# Bout to bang my head against a wall lol



## paramore (Jan 11, 2011)

Gah!!!! I gotta get my current situation out of my head!!! While he has given me pw's to all of his online profiles, email, etc, and has began leaving his phone out, deleted her number...I am driving myself crazy wondering if he's just deleting texts. Not that I think he would, but the idea of a prepaid cell phone to txt her with is on my mind too. I am causing myself to go out of my mind!!!!!!


----------



## WhereAmI (Nov 3, 2010)

paramore said:


> Gah!!!! I gotta get my current situation out of my head!!! While he has given me pw's to all of his online profiles, email, etc, and has began leaving his phone out, deleted her number...I am driving myself crazy wondering if he's just deleting texts. Not that I think he would, but the idea of a prepaid cell phone to txt her with is on my mind too. I am causing myself to go out of my mind!!!!!!
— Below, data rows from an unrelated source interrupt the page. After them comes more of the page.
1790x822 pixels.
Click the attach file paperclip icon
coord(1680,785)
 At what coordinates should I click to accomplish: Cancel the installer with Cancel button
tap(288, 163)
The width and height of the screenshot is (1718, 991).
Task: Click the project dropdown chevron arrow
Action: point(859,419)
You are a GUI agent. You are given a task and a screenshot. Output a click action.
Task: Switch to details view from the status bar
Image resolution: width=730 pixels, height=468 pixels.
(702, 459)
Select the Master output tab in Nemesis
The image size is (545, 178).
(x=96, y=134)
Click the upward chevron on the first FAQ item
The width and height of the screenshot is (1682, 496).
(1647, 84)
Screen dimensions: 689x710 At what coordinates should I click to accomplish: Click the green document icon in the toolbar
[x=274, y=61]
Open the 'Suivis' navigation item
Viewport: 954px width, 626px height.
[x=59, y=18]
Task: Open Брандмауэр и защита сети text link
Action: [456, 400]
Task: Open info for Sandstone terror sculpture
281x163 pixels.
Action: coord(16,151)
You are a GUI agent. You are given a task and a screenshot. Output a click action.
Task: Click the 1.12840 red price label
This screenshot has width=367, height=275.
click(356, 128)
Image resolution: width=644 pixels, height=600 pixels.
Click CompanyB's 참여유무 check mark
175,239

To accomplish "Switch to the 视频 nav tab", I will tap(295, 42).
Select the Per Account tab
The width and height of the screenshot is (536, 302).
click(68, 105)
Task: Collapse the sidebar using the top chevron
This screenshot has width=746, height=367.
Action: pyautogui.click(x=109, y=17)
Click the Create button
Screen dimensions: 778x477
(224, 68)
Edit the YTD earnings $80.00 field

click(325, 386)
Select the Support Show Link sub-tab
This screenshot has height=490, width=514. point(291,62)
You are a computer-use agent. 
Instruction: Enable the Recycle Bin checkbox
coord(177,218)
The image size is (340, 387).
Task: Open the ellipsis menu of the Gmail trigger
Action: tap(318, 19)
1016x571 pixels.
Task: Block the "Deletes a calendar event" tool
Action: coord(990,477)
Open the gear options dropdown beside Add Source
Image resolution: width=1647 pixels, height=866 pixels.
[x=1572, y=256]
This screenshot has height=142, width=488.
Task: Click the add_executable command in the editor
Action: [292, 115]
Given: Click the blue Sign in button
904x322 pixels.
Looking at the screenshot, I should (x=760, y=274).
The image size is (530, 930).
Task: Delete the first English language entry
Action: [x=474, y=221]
Can you not check the number of texts online and compare?


----------



## woodstock (Feb 21, 2011)

Breaking trust does more damage than can be imagined. I think the only fix is sadly going to be a rebuilding of trust over time.


----------



## paramore (Jan 11, 2011)

I can go online and see how many txts he uses, but he uses the his cell for work txts between co workers as well. So we have his co workers on our mycircle so it doesn't use up his 400 he gets a month, the OW was on our circle up until monday, I suppose I could look and see how many Non my circle txts he has, but I have really no way to see exactly to what number, as I believe my cell provider said there has to be a court order for them to hold onto them.


----------



## Craggy456 (Feb 22, 2011)

he has mobile internet, right? There is a software program that you can install on his phone that will monitor all his texts and record phone conversations. I would do this to my husband's phone but it's password locked and he keeps it with him all the time


----------



## paramore (Jan 11, 2011)

he can use mobile internet but we aren't subscribed to it, it costs 1.99 for a 24 hour pass, I checked on that already, my daughter did that on my phone on the 15, little poop, without my permission lol. I just checked and from Feb 9-today there have been 7 outgoing and 10 incoming non our circle txts and 245 anytime minutes used. I suppose I could monitor those each day and see if it goes up a ton. He has a Razor phone, how does these software programs work?

He's leaving his phone out in plain sight, but that doesn't mean he's not contacting her...I guess all I can do is monitor, I think I'm gonna call the cell place and see if it's possible to see when these non plan txts occured.

He doesn't know I took her off of our circle numbers.


----------



## Craggy456 (Feb 22, 2011)

A razor isn't a smartphone so it wouldn't work. If you know her #, you can go online and view his bill.


----------



## paramore (Jan 11, 2011)

I can do that, but unfortunately it just shows the number of outgoing and incoming mycircle txts from Feb 9 through today. It doesn't show the numbers, alltel said I needed a court order, and they only keep those records for up to 72 hours. I was like what the heck? The account is in my name I pay the friggin bill lol. I do know her number, but it would be not a good thing if I called/txted her asking, for 1. she could very well say no 2. He is actually telling the truth, and I look like the crazy controlling wife lol.

It is just so frustrating, cuz I am making myself crazy over this, I hate friggin waiting. The thing is those non mycircle txts could be his sister, brother, because they are not alltel and not on our circle. It's so frustrating, cuz I know he txts his little brother and sister, and calls them which causes our anytime minutes to get used up, I am really stuck.


----------



## Craggy456 (Feb 22, 2011)

Sounds like Alltel is giving you a load of BS. You should be able to view your bill online, call by call and text by text. If anyone but you were asking for a copy of the bill, they would need a court order. Is there any way you can go online to your acct and block her #?


----------



## WhereAmI (Nov 3, 2010)

Maybe it would be worth looking into a different provider? I have AT&T and it shows every number that's been called or texted online.


----------



## paramore (Jan 11, 2011)

I think the only way to do that is on his phone itself, and I could only block her txts not phone calls. I can view my bill online but it just gives overview of minutes used, txts used not to any specific phone number. I know what to do to block the txts, but not sure if that's the right thing to do, reason being isn't that being deceitful? I know I know, you are gonna lol at that, but aren't I supposed to be giving him a chance to show he's telling the truth?


----------



## Workingitout (Sep 27, 2010)

My wife bought a pre-paid cell phone at Target! Kept her EA a secret for 6 months! Infidelity leaves clues! You'll know soon enough.


----------



## PHTlump (Jun 2, 2010)

Add detailed billing to your account.

Then, you can view the numbers he is calling and texting.


----------



## HurtinginTN (Feb 22, 2011)

UGH!!! Another way for my wife to take it underground that would not be traceable. Can we outlaw prepaid cell phones? lol


----------



## paramore (Jan 11, 2011)

how do I get detailed billing through alltel do you know?


----------



## PHTlump (Jun 2, 2010)

https://alltel.custhelp.com/app/ans...2LzEvdGltZS8xMjk4NzQzNzM5L3NpZC80Q09MMkNuaw==


----------



## paramore (Jan 11, 2011)

darn it I am trying and of course I can't get it to work, I guess I'll call customer service haha.


----------



## paramore (Jan 11, 2011)

ok got it to work, what sucks is it only goes through the 8th of Feb, I guess I am gonna have to wait for next billing cycle, but now I know I can see if he called her or she called him, just sucks I gotta wait...but at least now I have a tool, and I'm not gonna tell him.


----------